-- List of tasks --
(A) In the news report on Adem Erdoğdu, how long was his prison sentence?
(B) Reproduce the news report on Adem Erdoğdu word for word from "During the COVID-19" to "the most disadvantaged.".
------ Text passage ------
Adem Erdoğdu, 52, who was arrested for links to the faith-based Gülen movement despite suffering from chronic heart disease, has contracted COVID-19 for a second time in prison, the Stockholm Center for Freedom reported, citing the Bold Medya news website.
Erdoğdu’s wife, Birsen Erdoğdu, said her husband had been fitted with a pacemaker only two weeks ago. Upon his return to prison he was taken to a quarantine cell before being allowed in his normal cell. While in the quarantine cell, Erdoğdu tested positive for the virus.
Birsen Erdoğdu criticized authorities for not releasing her chronically ill husband despite the ongoing pandemic.
Erdoğdu worked for a private high school linked to the movement in northwestern Sakarya province. He was arrested in 2018 and sent to a prison in the same city. Erdoğdu was reportedly beaten by the police in front of his family when he was detained.
Erdoğdu was accused of having an account at the now-closed Bank Asya, one of Turkey’s largest commercial banks at the time, and for using the ByLock encrypted messaging app. The app was widely available in Apple’s App Store and Google Play, but the government claims it was exclusively used by followers of the movement and considers it evidence of terrorist activity. He was sentenced to 10 years in prison.
Human rights activists and opposition politicians have frequently criticized authorities for not releasing critically ill prisoners so they can seek proper treatment.
During the COVID-19 pandemic, Züleyha Gülüm, a deputy from the pro-Kurdish Peoples’ Democratic Party (HDP), said Turkish prisons were turning into scenes of massacre and that political prisoners were the most disadvantaged.
According to the Human Rights Association (İHD), as of June 2020 there were more than 1,605 sick inmates in Turkish prisons, approximately 600 of whom were critically ill. Although most of the seriously ill patients had forensic and medical reports deeming them unfit to remain in prison, they were not released. Authorities refuse to free them on the grounds that they pose a potential danger to society. In the first eight months of 2020, five critically ill prisoners passed away because they were not released in time to receive proper medical treatment.
------ Excerpted records ------
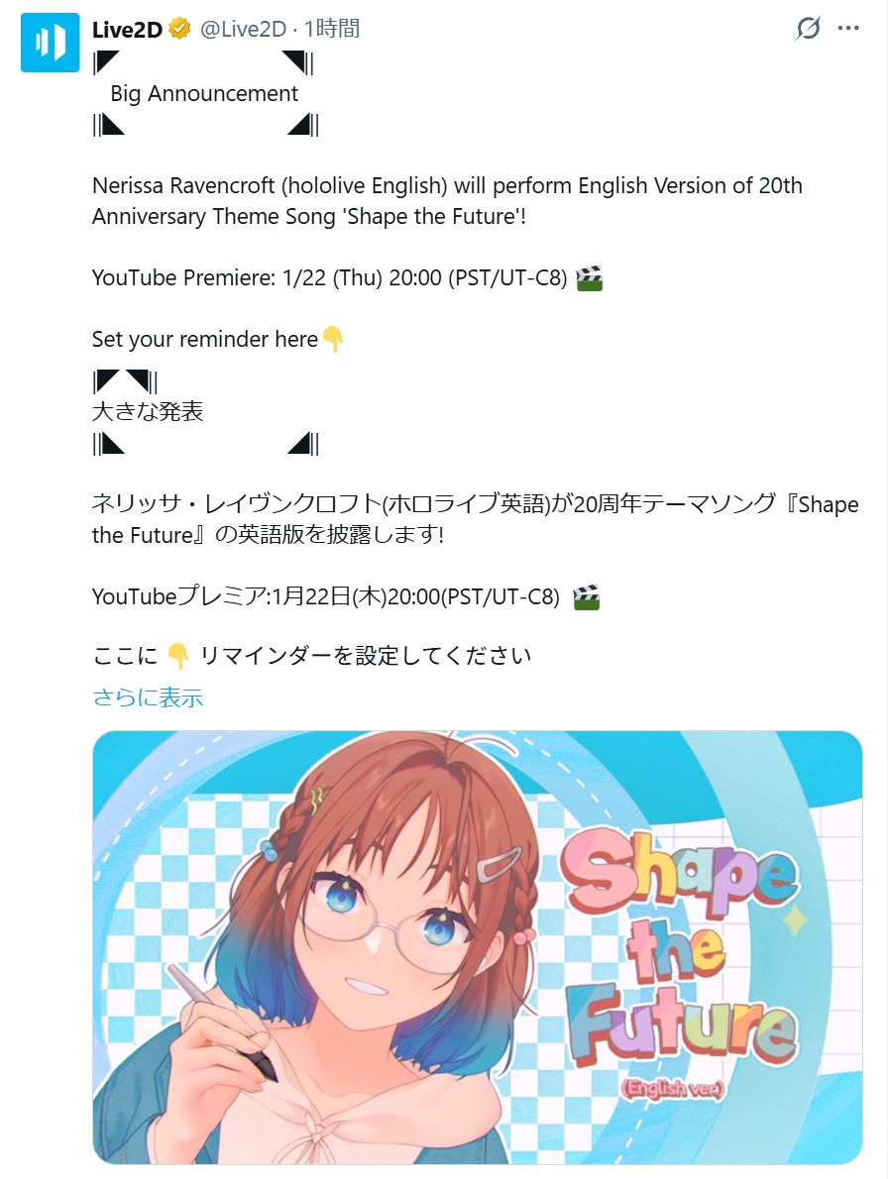891x1179 pixels.
Task: Click the clapperboard emoji after Japanese premiere time
Action: pyautogui.click(x=587, y=597)
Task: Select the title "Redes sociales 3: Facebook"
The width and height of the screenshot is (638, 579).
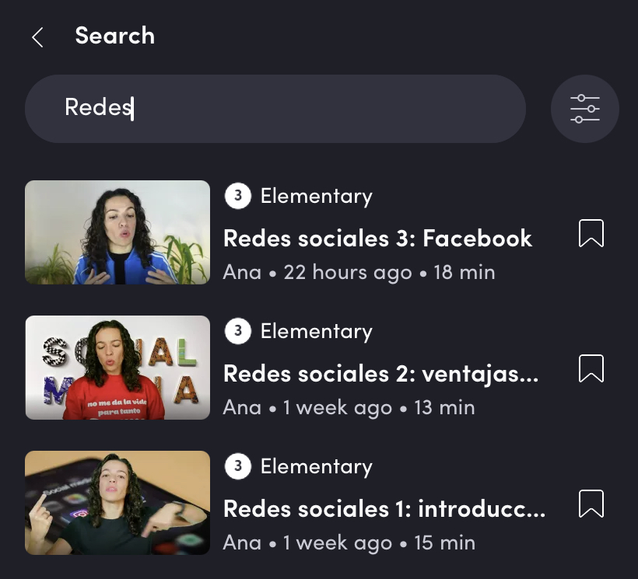Action: point(377,238)
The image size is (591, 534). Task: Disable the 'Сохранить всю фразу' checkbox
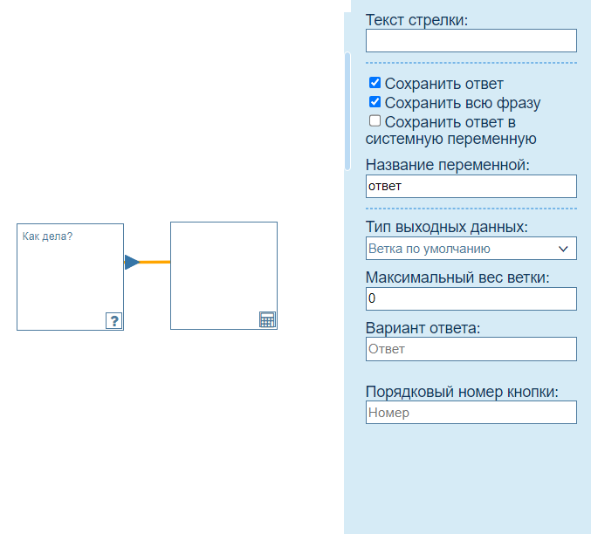375,102
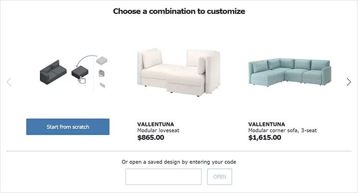Click the saved design code input field
358x193 pixels.
(164, 177)
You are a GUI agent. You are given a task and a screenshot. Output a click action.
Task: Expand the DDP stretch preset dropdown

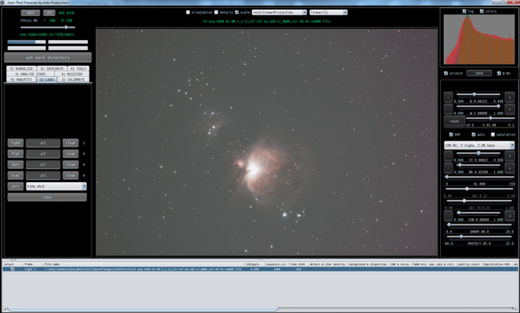(x=479, y=145)
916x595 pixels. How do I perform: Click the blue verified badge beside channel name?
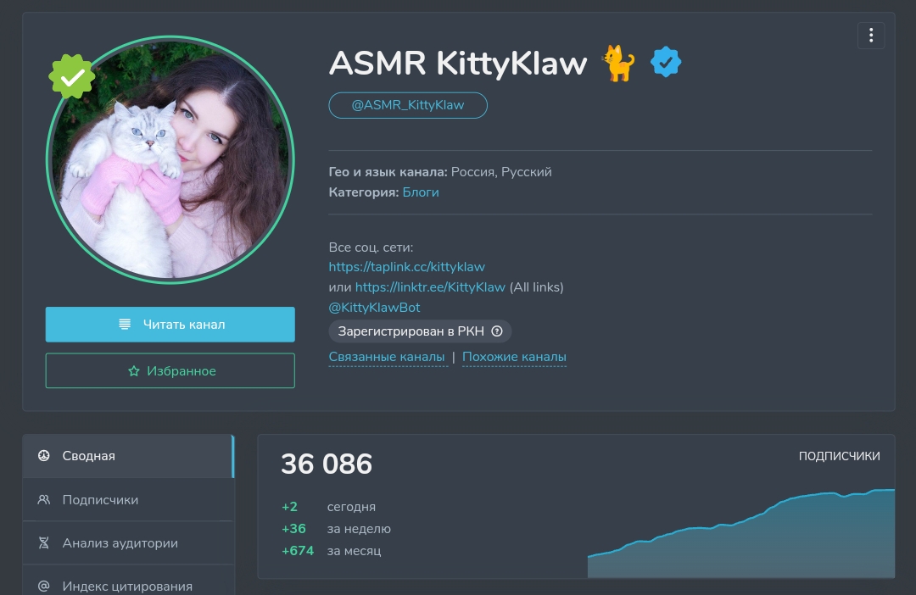pyautogui.click(x=666, y=62)
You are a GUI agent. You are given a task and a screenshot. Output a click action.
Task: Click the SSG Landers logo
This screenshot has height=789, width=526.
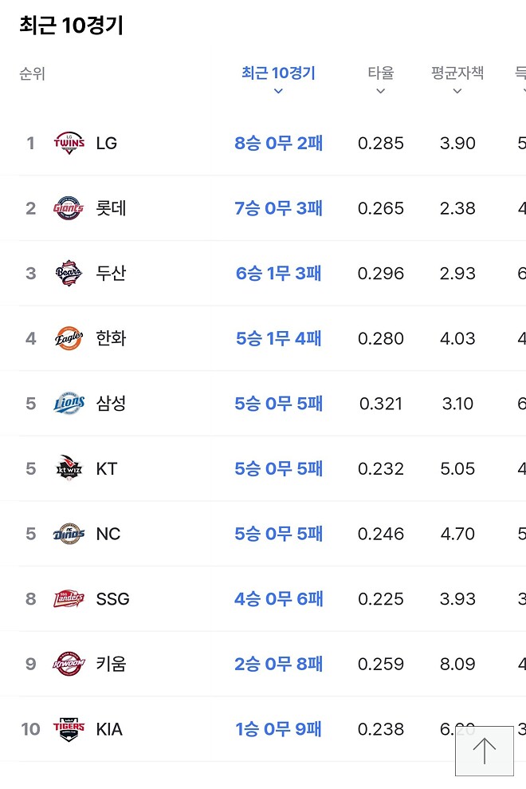[x=69, y=598]
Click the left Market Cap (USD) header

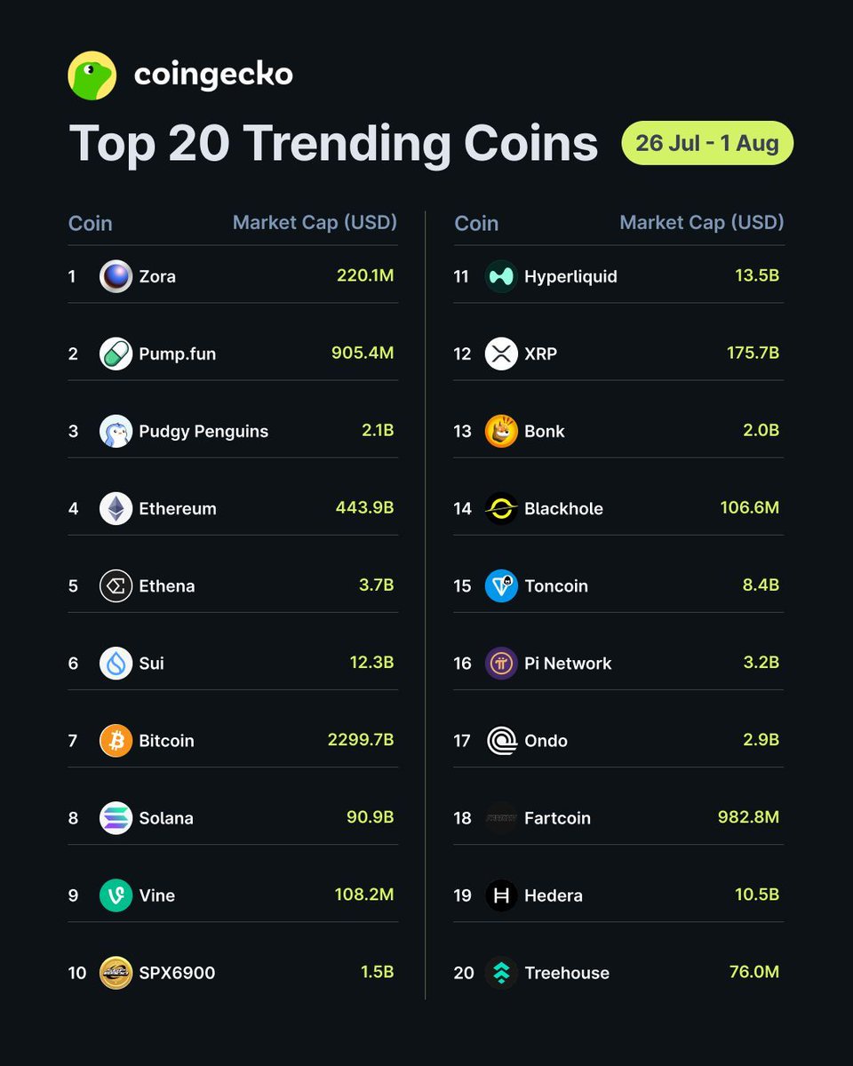pos(315,222)
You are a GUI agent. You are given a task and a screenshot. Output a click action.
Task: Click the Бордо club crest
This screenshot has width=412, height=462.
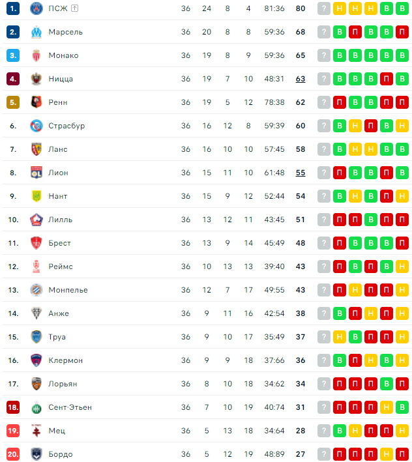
------
-- Outputs for the tasks --
(A) 10 years.

(B)
During the COVID-19 pandemic, Züleyha Gülüm, a deputy from the pro-Kurdish Peoples’ Democratic Party (HDP), said Turkish prisons were turning into scenes of massacre and that political prisoners were the most disadvantaged.